Der Ausblick vom Gipfel wird für viele durch einen Gedanken getrübt: Man muss nun wieder bergab. Mehr als die Hälfte aller Wanderer klagt über Knieschmerzen. Um diese zu verhindern, sollte man seine Gehtechnik trainieren. Wir verraten euch einige Tipps.
Klingt banal, ist aber wichtig: Touren so gehen, dass genügend Kraft für den Rückweg bleibt. Wer nur an den Aufstieg denkt, riskiert beim Abstieg schwächebedingte Unfälle.
Stöcke nehmen bei richtigem Einsatz (siehe weiter unten) mehrere Tonnen Gewicht von den Knien. Im leichteren Gelände mit zwei Stöcken gehen; wird es steiler, benötigt man eine freie Hand für den Fall eines Sturzes.
Der Körperschwerpunkt sollte gerade beim Bergabgehen senkrecht über den Füßen liegen. So belastet man die ganze Fußsohle besser (= mehr Reibkraft) und kann sich im Fallle des Abrutschens eher abfangen.
Bei Geröll und auf steilen Wiesen eher die Fersen belasten. Im Geröll dabei fließend gehen – am besten ans Skifahren denken.
Auf ebenen Pfaden wiederum setzt man bergab den Fußballen als Erstes auf. So fängt die Wadenmuskulatur mehr Last ab. Die Knie bleiben dabei leicht gebeugt.
5. Trippeln statt stolzieren
Ist es steil, sind kleine federnde Schritte besser als lange harte Schritte.

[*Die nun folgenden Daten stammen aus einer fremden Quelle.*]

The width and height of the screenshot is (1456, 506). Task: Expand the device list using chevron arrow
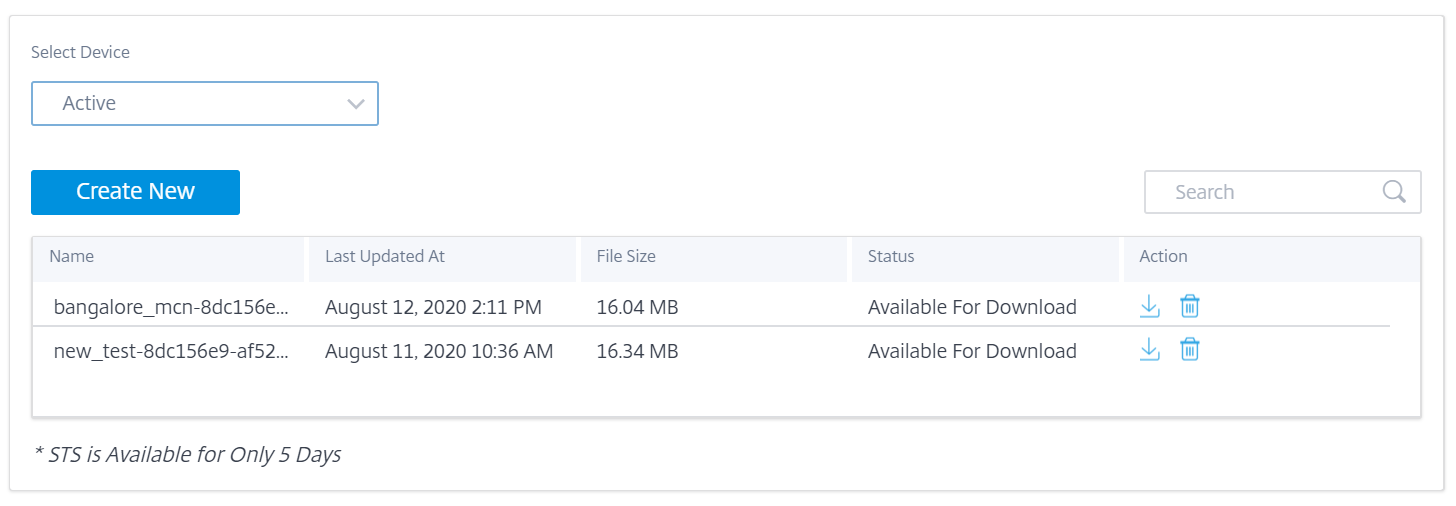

Man tänzelt sozusagen den Berg hinunter.
Egal, ob bergauf oder bergab: Auf einer Wanderung wird die Beinmuskulatur stark beansprucht. Das macht sich häufig mit Muskelkater bemerkbar. Neben einem heißen Bad oder einem Saunagang direkt nach der Belastung können auch wohltuende Salben helfen.